The hopelessly trivial nature of Michael's dilemma is summarized in the opening expository sequence, when he seeks advice from big brother Tommy, identified as a vet at the Central Park Zoo and portrayed with airy amusement by Edward Herrmann, who is able to breeze through the enveloping drivel by monopolizing the droll, worldly wise lines. Meanwhile poor Matheson, a blithe charmer himself not so long ago as the ringleader in "National Lampoon's Animal House," must scowl and fret to reflect a melancholy, conscience-stricken frame of mind.

"Why," Michael asks, "can't I have a cup of coffee with a woman without ending up in bed with her?" Although Michael's profession exposes him to an abnormal concentration of beautiful women, there are limits--to credibility, if nothing else. Since Matheson doesn't betray an ironic smile while speaking this hilariously hyperbolic line, one gathers that it's supposed to be taken seriously, a self-evident impossibility. A cheerfully libidinous rascal in "Animal House," Matheson has suddenly lost his blooming good humor in "A Little Sex," and the change doesn't suit him.

Moreover, Michael and his bride, Katherine, a parochial-school teacher played by Kate Capshaw, whose most notable attribute is a head of bouncy brown curls, present such an infantile image of young marrieds that you quickly cease to care whether they make a go of things, break up, swing from the rafters or vanish from the face of the screen. The earnest note Michael sounds in conversation with his brother somehow disappears when he encounters Katherine. They "meet cute" by carrying on a bogus racy conversation within earshot of supposedly scandalized innocent bystanders at a grocery store. Then they chase each other home to bed.

Unfortunately, the script prattles on.
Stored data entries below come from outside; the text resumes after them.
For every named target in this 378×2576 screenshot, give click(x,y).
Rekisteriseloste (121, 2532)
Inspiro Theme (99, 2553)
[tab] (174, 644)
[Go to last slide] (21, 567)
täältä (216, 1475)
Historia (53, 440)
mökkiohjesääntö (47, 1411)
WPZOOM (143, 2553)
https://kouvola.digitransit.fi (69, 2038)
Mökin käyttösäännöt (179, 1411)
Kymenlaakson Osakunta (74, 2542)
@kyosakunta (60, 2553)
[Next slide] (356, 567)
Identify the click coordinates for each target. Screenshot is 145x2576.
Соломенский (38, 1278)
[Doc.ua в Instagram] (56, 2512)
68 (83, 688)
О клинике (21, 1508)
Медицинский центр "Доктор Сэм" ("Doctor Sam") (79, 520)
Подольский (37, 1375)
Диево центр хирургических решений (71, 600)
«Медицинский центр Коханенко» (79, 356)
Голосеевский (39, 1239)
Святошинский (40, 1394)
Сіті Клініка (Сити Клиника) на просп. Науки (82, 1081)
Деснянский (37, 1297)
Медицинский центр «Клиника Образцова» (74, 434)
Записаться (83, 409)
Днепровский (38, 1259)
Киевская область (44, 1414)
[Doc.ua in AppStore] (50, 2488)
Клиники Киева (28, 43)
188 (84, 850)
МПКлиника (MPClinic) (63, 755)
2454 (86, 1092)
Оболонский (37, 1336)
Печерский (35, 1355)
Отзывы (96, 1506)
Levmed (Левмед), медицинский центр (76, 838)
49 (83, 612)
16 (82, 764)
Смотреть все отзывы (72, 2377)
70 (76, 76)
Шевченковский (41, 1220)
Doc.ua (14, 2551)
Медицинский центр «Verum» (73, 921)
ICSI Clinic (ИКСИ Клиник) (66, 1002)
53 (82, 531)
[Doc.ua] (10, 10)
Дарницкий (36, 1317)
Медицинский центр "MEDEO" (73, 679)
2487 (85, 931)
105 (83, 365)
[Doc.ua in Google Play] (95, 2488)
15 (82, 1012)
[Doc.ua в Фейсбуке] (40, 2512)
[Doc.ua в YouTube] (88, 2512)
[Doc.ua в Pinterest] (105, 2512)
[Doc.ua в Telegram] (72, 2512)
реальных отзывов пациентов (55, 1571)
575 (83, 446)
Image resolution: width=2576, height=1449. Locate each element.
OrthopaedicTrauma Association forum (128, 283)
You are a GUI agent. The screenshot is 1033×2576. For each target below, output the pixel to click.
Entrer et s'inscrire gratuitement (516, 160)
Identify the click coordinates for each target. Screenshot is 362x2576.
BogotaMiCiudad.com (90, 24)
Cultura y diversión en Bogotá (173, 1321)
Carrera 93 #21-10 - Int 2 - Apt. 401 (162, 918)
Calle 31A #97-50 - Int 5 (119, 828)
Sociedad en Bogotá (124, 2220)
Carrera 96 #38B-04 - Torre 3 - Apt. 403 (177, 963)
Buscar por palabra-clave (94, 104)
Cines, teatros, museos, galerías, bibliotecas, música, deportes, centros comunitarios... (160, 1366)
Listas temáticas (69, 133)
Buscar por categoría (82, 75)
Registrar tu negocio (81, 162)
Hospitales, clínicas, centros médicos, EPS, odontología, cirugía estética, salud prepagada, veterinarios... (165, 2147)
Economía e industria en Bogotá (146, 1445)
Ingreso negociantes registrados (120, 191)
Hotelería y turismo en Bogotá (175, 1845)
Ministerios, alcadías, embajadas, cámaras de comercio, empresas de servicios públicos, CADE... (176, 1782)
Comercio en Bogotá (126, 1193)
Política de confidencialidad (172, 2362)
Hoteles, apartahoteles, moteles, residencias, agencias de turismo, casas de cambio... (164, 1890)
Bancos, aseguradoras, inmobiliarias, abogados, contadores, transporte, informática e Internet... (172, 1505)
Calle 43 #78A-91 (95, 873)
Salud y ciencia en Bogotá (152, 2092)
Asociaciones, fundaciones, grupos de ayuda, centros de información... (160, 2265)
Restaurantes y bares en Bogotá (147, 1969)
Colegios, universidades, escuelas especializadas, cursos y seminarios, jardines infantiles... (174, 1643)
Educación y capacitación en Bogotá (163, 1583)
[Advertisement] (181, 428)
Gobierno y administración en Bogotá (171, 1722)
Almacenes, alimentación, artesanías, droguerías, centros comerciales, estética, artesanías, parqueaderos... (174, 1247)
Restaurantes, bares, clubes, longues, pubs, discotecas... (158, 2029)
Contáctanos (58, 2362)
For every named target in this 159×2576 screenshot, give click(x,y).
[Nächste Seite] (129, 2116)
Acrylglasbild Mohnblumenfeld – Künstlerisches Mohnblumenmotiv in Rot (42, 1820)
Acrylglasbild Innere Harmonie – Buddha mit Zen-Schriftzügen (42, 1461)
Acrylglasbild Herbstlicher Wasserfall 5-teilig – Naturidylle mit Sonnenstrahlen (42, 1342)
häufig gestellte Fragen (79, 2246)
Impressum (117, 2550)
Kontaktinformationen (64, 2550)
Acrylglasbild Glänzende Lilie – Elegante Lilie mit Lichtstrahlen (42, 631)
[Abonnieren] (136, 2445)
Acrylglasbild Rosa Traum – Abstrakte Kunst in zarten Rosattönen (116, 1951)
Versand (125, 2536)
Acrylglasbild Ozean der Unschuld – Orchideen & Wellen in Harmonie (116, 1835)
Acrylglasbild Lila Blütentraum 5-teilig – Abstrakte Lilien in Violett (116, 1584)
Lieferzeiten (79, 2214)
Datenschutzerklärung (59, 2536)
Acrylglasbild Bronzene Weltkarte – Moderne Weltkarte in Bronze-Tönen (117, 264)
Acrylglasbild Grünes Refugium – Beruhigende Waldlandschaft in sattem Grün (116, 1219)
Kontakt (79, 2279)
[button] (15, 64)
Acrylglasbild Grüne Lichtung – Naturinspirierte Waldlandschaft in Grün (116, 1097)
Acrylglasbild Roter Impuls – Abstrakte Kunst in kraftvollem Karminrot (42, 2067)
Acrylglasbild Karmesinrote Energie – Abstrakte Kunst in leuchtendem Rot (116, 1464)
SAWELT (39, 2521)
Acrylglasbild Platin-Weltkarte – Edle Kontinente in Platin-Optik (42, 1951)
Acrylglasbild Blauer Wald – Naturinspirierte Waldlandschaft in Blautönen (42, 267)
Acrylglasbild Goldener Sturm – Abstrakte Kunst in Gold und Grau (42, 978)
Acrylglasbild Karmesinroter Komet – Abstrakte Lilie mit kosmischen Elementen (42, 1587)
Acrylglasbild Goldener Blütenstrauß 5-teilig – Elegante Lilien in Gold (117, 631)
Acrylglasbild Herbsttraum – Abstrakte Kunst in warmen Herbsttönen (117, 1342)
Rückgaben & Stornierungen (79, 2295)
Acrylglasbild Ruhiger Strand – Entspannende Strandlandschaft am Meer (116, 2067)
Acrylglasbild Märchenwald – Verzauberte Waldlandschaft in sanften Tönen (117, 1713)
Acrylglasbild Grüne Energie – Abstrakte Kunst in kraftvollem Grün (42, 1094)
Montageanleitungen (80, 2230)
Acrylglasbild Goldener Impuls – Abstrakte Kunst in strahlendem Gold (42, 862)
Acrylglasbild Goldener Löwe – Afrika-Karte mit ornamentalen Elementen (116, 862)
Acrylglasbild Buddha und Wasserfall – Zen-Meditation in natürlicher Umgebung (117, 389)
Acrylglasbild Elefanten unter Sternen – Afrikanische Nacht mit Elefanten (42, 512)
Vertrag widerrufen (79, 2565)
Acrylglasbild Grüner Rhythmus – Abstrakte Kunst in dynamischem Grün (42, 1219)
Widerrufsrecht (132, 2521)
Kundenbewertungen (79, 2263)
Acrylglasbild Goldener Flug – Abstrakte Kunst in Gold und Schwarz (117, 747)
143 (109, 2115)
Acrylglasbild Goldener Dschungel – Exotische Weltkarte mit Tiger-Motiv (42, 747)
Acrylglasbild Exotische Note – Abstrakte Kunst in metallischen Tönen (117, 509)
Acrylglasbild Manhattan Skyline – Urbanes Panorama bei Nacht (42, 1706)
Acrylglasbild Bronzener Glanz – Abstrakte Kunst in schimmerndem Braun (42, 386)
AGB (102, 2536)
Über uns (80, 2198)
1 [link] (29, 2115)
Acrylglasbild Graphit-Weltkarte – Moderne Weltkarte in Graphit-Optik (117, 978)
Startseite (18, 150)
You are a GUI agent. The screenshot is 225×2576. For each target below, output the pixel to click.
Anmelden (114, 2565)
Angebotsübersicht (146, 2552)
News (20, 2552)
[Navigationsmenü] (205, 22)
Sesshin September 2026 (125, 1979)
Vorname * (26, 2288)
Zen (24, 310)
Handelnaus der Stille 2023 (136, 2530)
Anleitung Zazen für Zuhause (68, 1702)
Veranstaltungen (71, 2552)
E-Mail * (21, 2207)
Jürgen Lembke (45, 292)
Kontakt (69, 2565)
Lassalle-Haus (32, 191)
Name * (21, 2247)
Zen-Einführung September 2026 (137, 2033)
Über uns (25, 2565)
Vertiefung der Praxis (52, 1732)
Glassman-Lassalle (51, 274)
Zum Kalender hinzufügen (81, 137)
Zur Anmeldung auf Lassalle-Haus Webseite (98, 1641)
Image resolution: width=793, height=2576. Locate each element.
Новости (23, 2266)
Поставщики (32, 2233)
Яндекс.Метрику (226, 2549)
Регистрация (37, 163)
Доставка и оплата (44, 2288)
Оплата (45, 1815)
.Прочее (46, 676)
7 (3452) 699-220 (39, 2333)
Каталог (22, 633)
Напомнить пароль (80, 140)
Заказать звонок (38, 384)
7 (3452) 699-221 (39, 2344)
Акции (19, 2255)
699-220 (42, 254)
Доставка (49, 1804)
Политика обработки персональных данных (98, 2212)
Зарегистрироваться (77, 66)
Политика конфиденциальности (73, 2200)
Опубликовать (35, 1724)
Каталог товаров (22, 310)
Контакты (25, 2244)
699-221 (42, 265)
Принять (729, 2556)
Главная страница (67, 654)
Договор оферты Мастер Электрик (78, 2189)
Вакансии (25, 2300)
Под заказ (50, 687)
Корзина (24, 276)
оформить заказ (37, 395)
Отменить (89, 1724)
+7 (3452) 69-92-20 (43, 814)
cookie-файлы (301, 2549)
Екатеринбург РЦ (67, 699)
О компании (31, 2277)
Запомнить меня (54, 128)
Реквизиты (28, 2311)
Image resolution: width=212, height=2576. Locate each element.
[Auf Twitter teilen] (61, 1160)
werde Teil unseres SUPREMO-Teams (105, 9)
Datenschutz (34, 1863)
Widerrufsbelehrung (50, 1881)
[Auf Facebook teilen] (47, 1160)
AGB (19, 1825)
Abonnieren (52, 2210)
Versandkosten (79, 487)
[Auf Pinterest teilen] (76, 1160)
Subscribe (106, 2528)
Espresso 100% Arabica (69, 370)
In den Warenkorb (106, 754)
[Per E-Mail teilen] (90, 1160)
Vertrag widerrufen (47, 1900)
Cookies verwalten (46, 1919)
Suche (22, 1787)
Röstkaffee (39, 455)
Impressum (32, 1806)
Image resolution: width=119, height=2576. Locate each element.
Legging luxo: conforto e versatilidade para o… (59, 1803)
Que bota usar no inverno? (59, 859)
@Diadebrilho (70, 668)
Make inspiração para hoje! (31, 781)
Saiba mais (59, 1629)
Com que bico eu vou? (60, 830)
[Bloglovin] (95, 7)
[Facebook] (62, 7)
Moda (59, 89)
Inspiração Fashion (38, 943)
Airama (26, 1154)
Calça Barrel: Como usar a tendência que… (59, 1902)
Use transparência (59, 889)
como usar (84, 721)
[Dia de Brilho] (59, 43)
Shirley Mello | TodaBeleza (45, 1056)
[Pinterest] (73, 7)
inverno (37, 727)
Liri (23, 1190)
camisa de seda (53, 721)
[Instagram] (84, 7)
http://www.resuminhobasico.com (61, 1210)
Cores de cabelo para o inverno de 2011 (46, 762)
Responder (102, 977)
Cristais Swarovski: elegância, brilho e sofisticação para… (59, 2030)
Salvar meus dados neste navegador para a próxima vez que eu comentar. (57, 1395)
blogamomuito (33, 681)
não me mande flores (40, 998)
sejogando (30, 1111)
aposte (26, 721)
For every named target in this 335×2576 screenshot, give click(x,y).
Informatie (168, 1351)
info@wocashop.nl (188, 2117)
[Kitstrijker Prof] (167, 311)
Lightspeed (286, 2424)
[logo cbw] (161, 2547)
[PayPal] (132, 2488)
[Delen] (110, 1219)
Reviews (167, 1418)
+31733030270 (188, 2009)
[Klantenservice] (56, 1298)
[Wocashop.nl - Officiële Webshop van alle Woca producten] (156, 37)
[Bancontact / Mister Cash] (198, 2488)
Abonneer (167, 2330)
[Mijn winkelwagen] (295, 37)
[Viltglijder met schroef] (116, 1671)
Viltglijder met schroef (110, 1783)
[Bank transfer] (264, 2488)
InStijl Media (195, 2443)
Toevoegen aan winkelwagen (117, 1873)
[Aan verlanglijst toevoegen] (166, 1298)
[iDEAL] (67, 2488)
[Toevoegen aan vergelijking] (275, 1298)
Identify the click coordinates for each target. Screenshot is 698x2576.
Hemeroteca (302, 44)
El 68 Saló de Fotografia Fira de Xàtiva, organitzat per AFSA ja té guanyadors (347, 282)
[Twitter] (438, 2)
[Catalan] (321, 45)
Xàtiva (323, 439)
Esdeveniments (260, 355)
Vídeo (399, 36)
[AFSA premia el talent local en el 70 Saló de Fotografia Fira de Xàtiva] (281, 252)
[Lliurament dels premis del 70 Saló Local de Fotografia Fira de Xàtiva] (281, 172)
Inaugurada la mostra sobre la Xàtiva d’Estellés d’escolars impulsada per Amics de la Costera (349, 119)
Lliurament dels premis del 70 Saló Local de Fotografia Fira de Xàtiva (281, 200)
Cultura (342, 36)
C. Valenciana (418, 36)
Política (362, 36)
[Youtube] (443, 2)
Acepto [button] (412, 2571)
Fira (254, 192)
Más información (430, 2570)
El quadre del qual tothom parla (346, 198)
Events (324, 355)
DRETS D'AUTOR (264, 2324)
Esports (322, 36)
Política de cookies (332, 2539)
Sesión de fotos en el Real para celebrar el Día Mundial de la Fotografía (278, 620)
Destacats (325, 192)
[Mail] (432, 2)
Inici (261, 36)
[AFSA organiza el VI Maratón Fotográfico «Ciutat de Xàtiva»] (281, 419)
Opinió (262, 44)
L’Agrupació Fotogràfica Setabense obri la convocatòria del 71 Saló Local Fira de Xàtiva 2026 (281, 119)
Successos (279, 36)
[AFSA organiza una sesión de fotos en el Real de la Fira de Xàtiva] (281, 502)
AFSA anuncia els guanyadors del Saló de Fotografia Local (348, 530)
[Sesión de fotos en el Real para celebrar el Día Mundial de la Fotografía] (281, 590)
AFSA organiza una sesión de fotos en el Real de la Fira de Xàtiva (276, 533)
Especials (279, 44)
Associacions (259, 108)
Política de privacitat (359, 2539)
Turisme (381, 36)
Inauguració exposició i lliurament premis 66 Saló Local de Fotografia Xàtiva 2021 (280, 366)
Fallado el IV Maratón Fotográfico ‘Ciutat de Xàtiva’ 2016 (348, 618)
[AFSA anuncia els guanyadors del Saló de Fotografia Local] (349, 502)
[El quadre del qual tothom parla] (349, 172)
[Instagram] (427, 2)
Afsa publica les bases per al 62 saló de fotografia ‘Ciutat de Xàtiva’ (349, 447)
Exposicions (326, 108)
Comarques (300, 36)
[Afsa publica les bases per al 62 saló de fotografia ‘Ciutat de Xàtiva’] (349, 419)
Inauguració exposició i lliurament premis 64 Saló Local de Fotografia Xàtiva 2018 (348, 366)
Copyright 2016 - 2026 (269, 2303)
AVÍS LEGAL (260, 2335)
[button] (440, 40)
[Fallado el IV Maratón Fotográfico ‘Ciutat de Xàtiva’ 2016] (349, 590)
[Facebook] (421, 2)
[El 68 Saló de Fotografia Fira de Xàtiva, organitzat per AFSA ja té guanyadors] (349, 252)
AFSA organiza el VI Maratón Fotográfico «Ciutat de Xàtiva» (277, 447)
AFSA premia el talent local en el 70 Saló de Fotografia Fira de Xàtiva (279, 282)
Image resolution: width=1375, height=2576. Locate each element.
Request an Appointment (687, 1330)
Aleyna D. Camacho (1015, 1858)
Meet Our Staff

Michael and Katherine indulge in another exhibitionistic prank while shopping for a bed and then tie the knot. Still surrounded by voluptuous temptation, Michael weakens. Kate finds him in a compromising position at the office one evening. The situation is doubly poignant because she, acting upon the zany advice of a colleague, has decided to surprise him by showing up with nothing on under her raincoat. The funniest line in the show grows out of this Embarrassing Moment, although it's played with agonizing seriousness. Running after his outraged spouse while still buckling his trousers, Michael pleads, "It's not what you think!"

After a period of disgrace, which also permits the injured bride to turn the tables by sampling an adulterous snack herself, a contrite Michael is given the opportunity to make amends, although it appears he may have reformed at the cost of permanent disadvantage on the conjugal front. Michael reaches the conclusion that "All the one-night stands aren't worth one minute with the person you love," while Katherine, who found her one-night stand pretty tingly, makes peace on a suspiciously conditional note: "As good as that kind of sex is, it's not worth giving up a marriage for." That's some meeting of the minds.

I realize I'm a strait-laced spoilsport about these matters, but it's my impression that fidelity is not a herculean achievement for men who are sincerely in love with their wives, couldn't imagine living without them and have convictions about the sanctity of marriage. "A Little Sex" asks us to derive both sniggery amusement and spongy empathy from the notion that Michael is profoundly stuck on Katherine but can't summon the will power to resist fooling around while still a newlywed. It would require an ingenious humorist to make something substantial out of so delapidated a premise. Lacking that resource, "A Little Sex" goes up in smoke while attempting to blow smoke at the audience.